Um Brasil digno de ser sonhado requer a superação dos valores atuais

Por  Eduardo Rombauer

Em uma recente roda de conversa sobre o futuro do Brasil, escutei estas palavras do psicoterapeuta Roberto Gambini:

Vamos supor que o Brasil é um paciente que chega ao meu consultório:

– Doutor, estou muito mal. Está tudo fora do lugar. Eu acho que vou falir. Eu não sei se vou ficar esquizofrênico, se eu vou ficar deprimido, se vou surtar ou se vou me matar. Estou perdido, não sei para onde vou, e vim aqui para o sr. me dizer que direção eu devo tomar.

– Não cabe a mim. Isso deve partir de você. Você sabe de onde você vem?

– Não sei.

– Então se você não sabe de onde vem, também não sabe para onde vai. Conte-me os seus sonhos, Brasil.

Essa metáfora traduz o incômodo que muitos de nós brasileiros sentimos por vivermos aqui nos tempos atuais. Está evidente que nosso sistema político não tem sido capaz de apontar o rumo a seguir, mas esta não é uma falha que devemos atribuir a quem elegemos: é a própria sociedade que parece ter perdido a capacidade de sonhar com o seu – o nosso – futuro.

A conversa com Gambini fez parte de uma iniciativa em busca da restauração desse sonhar. Em novembro do ano passado, o Fórum do Amanhã reuniu, na cidade de Tiradentes (MG), algumas centenas de pessoas, entre intelectuais, inovadores de várias áreas, artistas e estudantes, para dialogar sobre o futuro que queremos para o nosso país: que sonho de Brasil é digno de ser sonhado, e como nos tornaremos aptos a manifestá-lo? Com base em que valores podemos superar nossa atual crise econômica, social e política? Que virtudes já existentes em nossa cultura nos impulsionam a ir além dos limites?

A síntese dos diálogos realizados no evento foi registrada no painel abaixo:

Como o leitor pode notar, as experiências e ideias mobilizadoras geradas pelo diálogo abriram uma avenida de assuntos, que deverão ser discutidos em outras atividades até a próxima edição do Fórum do Amanhã, prevista para ocorrer novamente em Tiradentes, em outubro deste ano. Neste artigo, compartilho cinco ideias inspiradas no que escutei e aprendi neste primeiro encontro, e que ofereço para que o diálogo continue.
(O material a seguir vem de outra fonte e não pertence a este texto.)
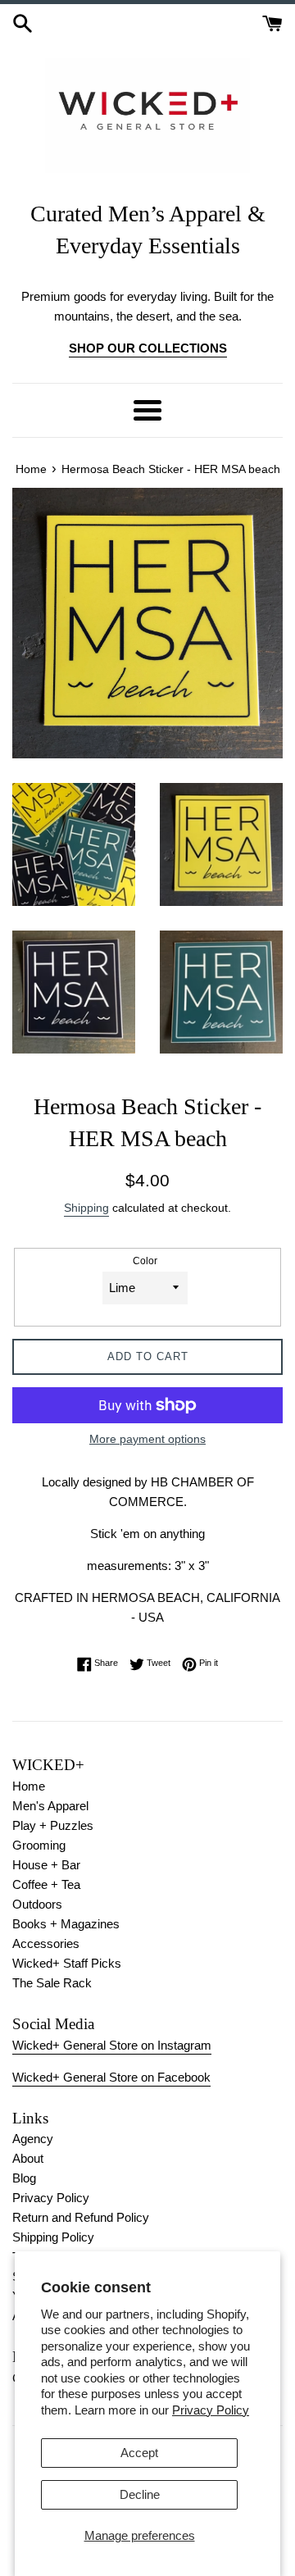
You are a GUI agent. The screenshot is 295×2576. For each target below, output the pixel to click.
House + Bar (46, 1865)
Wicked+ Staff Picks (66, 1963)
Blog (24, 2178)
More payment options (147, 1438)
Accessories (45, 1943)
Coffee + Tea (46, 1884)
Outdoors (37, 1904)
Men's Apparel (50, 1806)
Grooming (39, 1845)
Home (28, 1786)
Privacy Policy (210, 2410)
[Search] (22, 22)
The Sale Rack (52, 1983)
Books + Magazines (66, 1924)
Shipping (86, 1207)
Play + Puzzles (52, 1825)
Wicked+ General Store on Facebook (111, 2077)
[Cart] (272, 22)
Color (145, 1261)
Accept (139, 2453)
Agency (32, 2139)
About (27, 2158)
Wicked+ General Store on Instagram (111, 2045)
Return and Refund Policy (80, 2217)
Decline (140, 2494)
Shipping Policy (53, 2237)
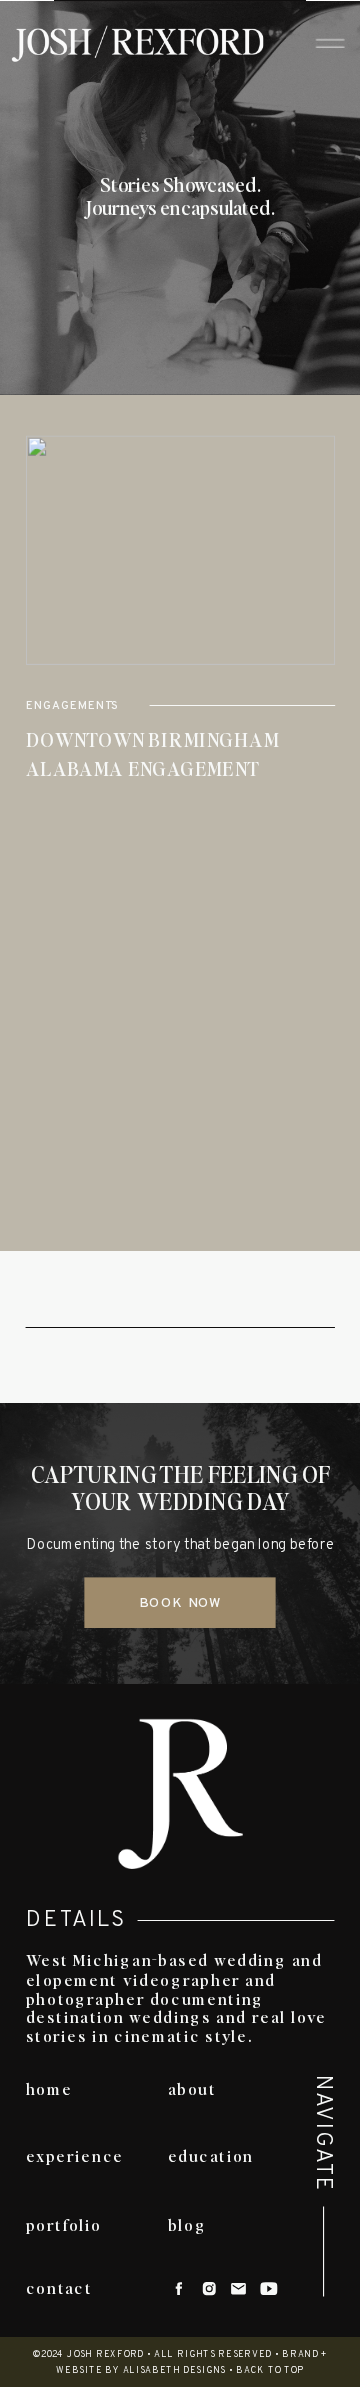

  1. A força pulsante das nossas raízes afro-ameríndias

Em vários momentos, as rodas do Fórum do Amanhã reforçaram que o potencial criativo que advém da nossa diversidade ambiental e cultural precisa ser levada mais a sério por nós, brasileiros. Para tanto, cabe observarmos melhor: o que está contido nessa diversidade como potencial para superarmos nossos desafios históricos? E o que as nossas raízes afro-ameríndias podem oferecer para essa superação?

O Brasil é apreciado no exterior em virtude das raízes culturais que muitas vezes não reconhecemos. Com disse o economista e filósofo Eduardo Giannetti, “são coisas que fazemos distraídos e às vezes surpreendem a nós mesmos”, a exemplo do que ocorreu na abertura das Olimpíadas. Nossa criatividade, hospitalidade, alegria e musicalidade são marcantes aos que nos observam de fora. Nossa mistura revela na essência toda uma cultura afetiva, criativa, solidária, que “celebra a vida sem a necessidade de alguma razão lógica, simplesmente pela alegria de existirmos”, destaca o filósofo.

Somos herdeiros de culturas que nos compreendem como seres integrados à natureza, e é desse caldo cultural que sobrevivem alguns valores pré-modernos, que resistem à competição, a eficiência e à acumulação a qualquer preço. São valores herdados principalmente de nossa origens africana e ameríndia, que foram subjugados pela visão eurocêntrica de mundo, e invertidos pelo “sonho americano” de desenvolvimento com base no consumo. O racismo, a aniquilação da cultura indígena, o machismo, o antropocentrismo e a normalização dos privilégios são alguns dos hábitos que provocam feridas em nosso inconsciente coletivo, ameaçam outras formas de vida e ofuscam as virtudes da alma brasileira.

O trabalho de restaurarmos esses nossos traços essenciais não é trivial, já que é difícil lidar com a dor do contato com as raízes machucadas. “A alma brasileira produz coisas sublimes no campo das artes, da música, da arquitetura. Mas é uma alma que está sofrendo. A dor da alma está em todos nós e não sabemos qual é o nome dessa dor”, explanou Gambini.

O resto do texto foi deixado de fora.